Among other things, we have:
1. reviewed the Company's financial statements on Form 10-K for the
fiscal years ended February 1996, 1997, 1998, 1999 and 2000,
quarterly reports on Form 10-Q for the quarter ended August 26, 2000
and interim monthly reports for the months ended September 30, 2000
and October 28, 2000;
2. reviewed copies of the following agreements:
o Term Sheet For Revised Transaction dated November 10, 2000;
o News announcements dated September 18, 2000 and November 14,
2000 regarding the expressions of interest by OrthoStrategies;
o Execution version of the Shareholders Agreement dated December
28, 2000;
o Execution version of the Tender Offer Agreement dated December
28, 2000;
o Execution version of the Option Agreement dated December 28,
2000;
o Execution version of Registration Rights Agreement dated
December 28, 2000;
o Prior drafts of the Shareholders Agreement and the Tender
Offer Agreement as such drafts were made available.

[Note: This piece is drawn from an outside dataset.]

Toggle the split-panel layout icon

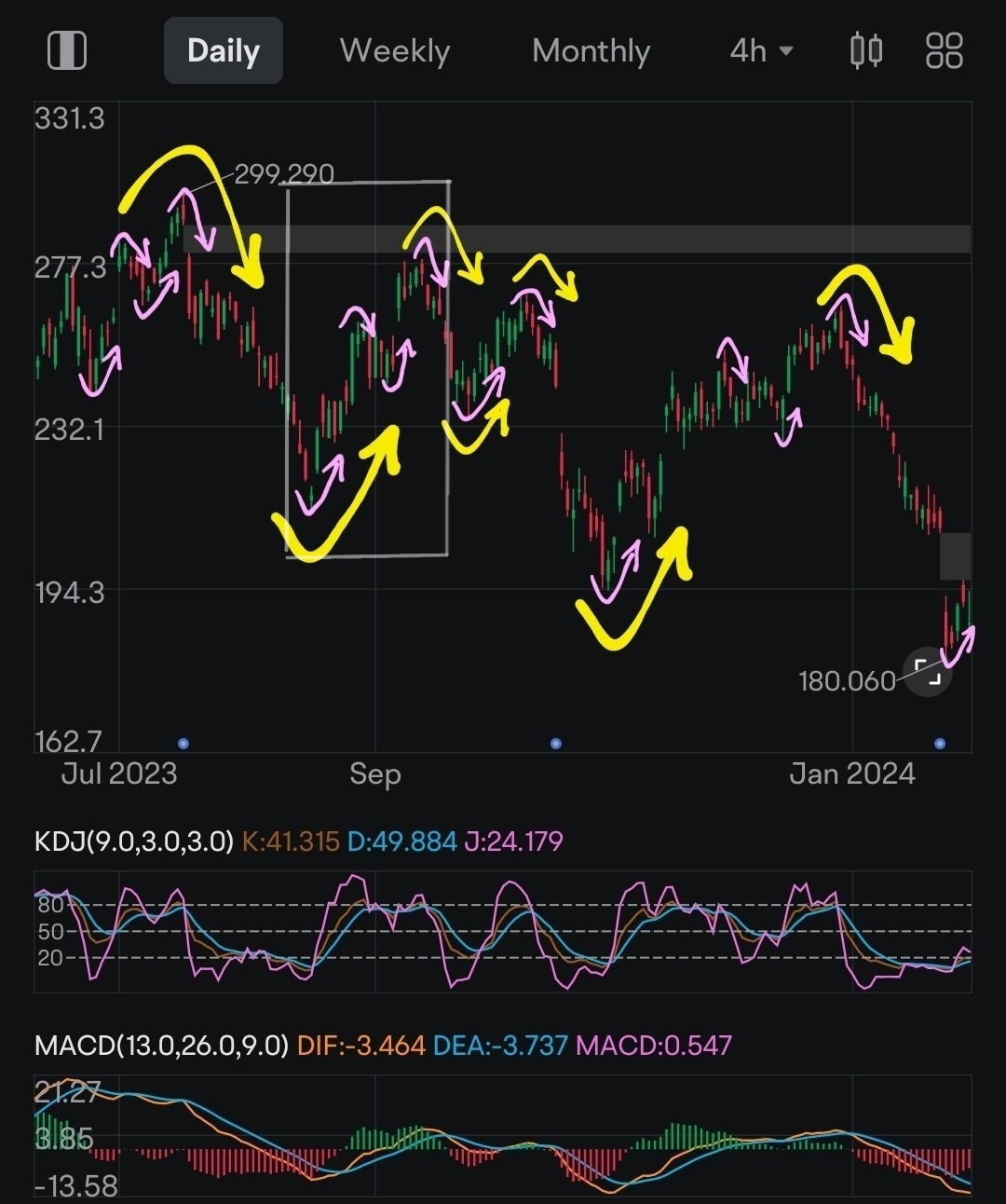pos(66,50)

3. met with certain members of the senior management of the Company to
discuss the operations, financial condition, future prospects
and projected operations and performance of the Company;
4. visited certain facilities and business offices of the Company;
5. reviewed available budgets, forecasts and projections;
6. reviewed the historical market prices and trading volume for the
Company's publicly traded securities;
7. reviewed certain other publicly available financial data for certain
companies that we deem comparable to the Company;
8. conducted such other studies, analyses and inquiries as we have
deemed appropriate given the nature of the subject engagement.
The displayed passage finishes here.